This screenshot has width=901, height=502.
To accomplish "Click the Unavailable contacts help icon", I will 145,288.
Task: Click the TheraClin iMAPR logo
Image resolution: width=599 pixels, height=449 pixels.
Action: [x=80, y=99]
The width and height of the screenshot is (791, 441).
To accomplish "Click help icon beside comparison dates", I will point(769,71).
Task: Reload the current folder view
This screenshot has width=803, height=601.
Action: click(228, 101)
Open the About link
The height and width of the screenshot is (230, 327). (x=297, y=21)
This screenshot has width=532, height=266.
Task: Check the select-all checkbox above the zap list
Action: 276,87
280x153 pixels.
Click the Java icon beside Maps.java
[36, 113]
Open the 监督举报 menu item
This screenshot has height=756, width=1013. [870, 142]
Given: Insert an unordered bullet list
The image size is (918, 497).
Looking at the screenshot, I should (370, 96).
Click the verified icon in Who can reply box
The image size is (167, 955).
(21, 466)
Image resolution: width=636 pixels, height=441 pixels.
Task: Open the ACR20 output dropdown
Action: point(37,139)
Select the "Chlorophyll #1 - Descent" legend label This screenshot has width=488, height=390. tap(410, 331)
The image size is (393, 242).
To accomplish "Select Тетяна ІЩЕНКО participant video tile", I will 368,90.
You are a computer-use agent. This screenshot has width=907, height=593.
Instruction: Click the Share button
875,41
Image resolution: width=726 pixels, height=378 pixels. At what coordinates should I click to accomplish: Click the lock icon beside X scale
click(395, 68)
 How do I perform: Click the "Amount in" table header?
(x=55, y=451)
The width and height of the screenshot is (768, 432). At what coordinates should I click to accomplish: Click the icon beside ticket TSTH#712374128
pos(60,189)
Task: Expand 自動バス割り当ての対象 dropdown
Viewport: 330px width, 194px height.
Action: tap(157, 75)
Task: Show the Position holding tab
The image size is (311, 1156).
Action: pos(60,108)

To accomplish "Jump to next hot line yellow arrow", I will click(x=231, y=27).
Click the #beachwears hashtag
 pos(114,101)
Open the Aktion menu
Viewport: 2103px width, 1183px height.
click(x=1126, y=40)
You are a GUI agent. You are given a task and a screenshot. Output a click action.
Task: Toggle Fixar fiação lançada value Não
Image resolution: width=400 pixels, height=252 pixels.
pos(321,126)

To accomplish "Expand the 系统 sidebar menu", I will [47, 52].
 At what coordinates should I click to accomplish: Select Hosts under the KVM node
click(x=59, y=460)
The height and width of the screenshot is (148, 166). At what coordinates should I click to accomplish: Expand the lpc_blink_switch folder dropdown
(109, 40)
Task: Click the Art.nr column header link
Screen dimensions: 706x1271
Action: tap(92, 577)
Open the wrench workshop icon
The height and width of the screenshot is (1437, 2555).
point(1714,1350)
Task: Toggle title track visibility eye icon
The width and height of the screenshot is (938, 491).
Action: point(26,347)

◇ ◇ ◇

Work to be completed »
Report how many lines of the records contain the string "menu", matching case exactly, and give only that number.

Response to this task »
3